━━━ Input records

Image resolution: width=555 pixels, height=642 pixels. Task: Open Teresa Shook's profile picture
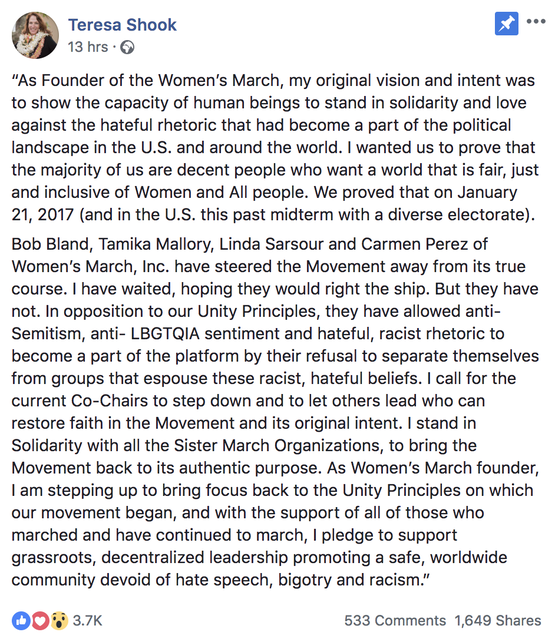[x=35, y=35]
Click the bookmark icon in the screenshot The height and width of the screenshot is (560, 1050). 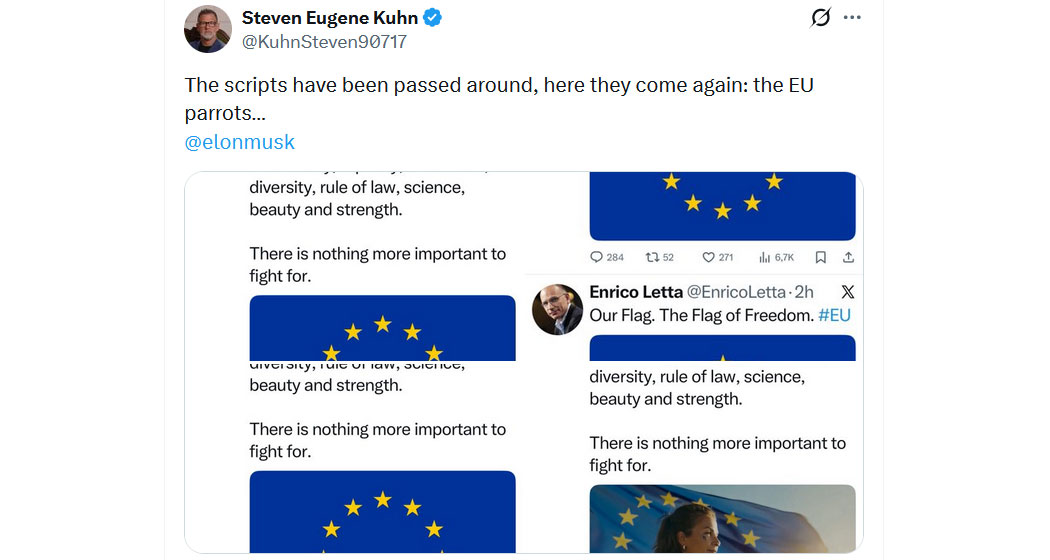(820, 257)
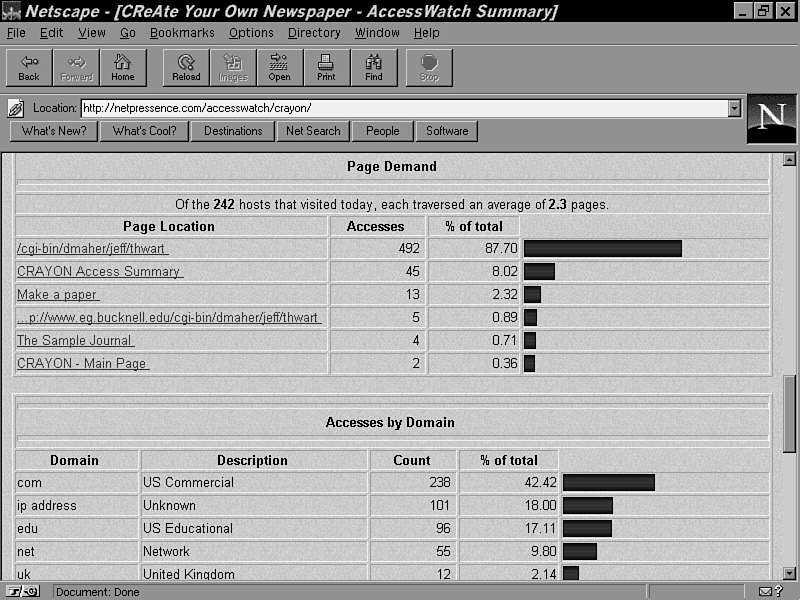Reload the current page
The height and width of the screenshot is (600, 800).
coord(186,67)
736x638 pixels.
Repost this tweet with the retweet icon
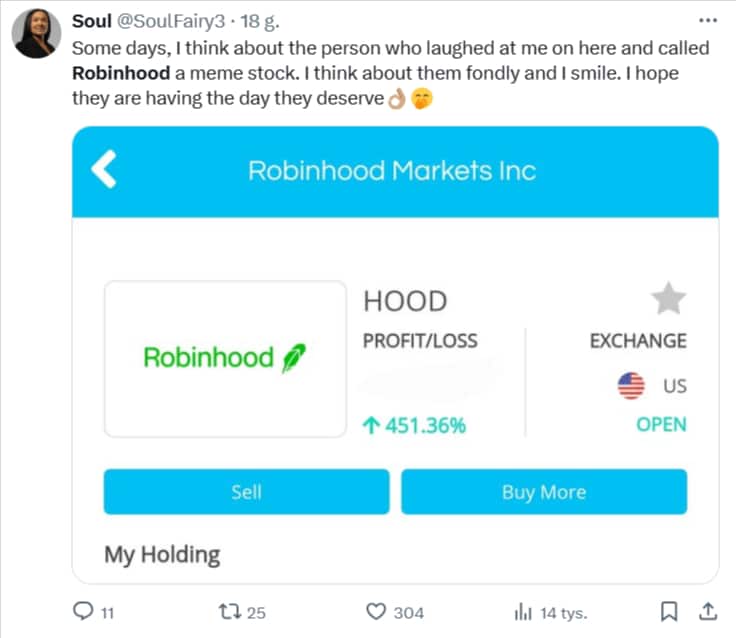coord(227,611)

━━━━━━

Print the stretch of the data from the line with "736x638 pixels." through its last line, exactly and with both ends kept. Omit pictures.

736x638 pixels.
Repost this tweet with the retweet icon
coord(227,611)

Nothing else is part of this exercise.